She laughed. “What I’ll call you is a liar. You just said that to cheer me up.”
“Yeah.” He was definitely cheered up when she put her hand on top of his. “I did.” He turned his palm, linking their fingers together. “Did it work?”
“Yes.” She shook her head. “I’ve always considered myself too levelheaded to get drawn into Hollywood power games. But I guess I must have, because, for a few minutes there, I was more concerned what other people might think than how I felt about the situation.”
“How do you feel?”
“Frustrated. Angry I didn’t see it coming. But, I think, maybe a bit relieved.”
“Because if they do decide to bail on your story, you’ve got your power back. Which sounds more like a win than a loss to me.”
There was still enough light that he could see the surprise on her face. “That’s very perceptive.”
“Despite what my SEAL brother might tell you, not all Marines have muscles between the ears.”
“I didn’t think that,” she protested. “You’ve already proven your credentials, J.T. It’s just that Hollywood’s a very strange and alien world.”
“Yeah. I’m figuring that out for myself. The military might be its own universe, but at least you can usually trust your teammates.”
“Imagine a jar filled with scorpions, and you’ve an idea of the way things work in the movie business. Though,” she said, “there are some good people and I’ve made friends. But it’s rare.”
He turned onto a narrow, sandy road. “So what are you doing living there?”
“Believe me, I’ve been asking myself the same question more and more,” she admitted. Then looked around at the deserted ribbon of sand that hugged the cliff and stretched out in both directions. Sea stacks—bits of the continent that had broken away from the mainland—were still topped with fir trees.
“This is beautiful,” she said as a pod of pelicans flew by in fighter wing formation.
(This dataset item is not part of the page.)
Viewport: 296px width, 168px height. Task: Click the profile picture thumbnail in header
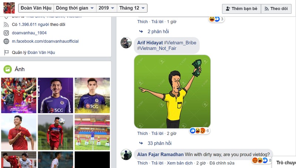pos(9,8)
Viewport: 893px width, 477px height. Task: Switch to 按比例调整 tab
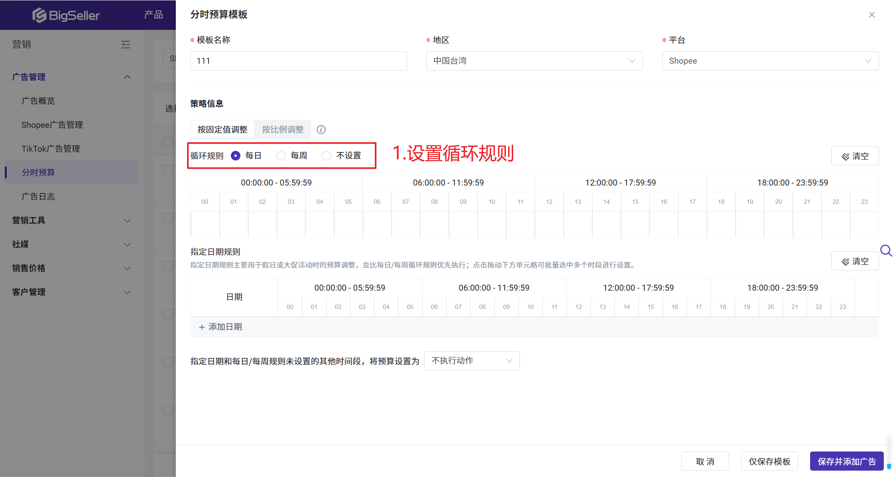(283, 129)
“Our family used to hang out here a lot when we were growing up. In fact, my grandfather built that table when we were kids.”
“It’s perfect. It’s so perfect.” She leaned across the console and kissed him. A quick too-short kiss on the lips that still packed a helluva punch. “Thank you.”
“And just think,” he said, repeating the earlier words she’d tossed at him, “the night’s still young.”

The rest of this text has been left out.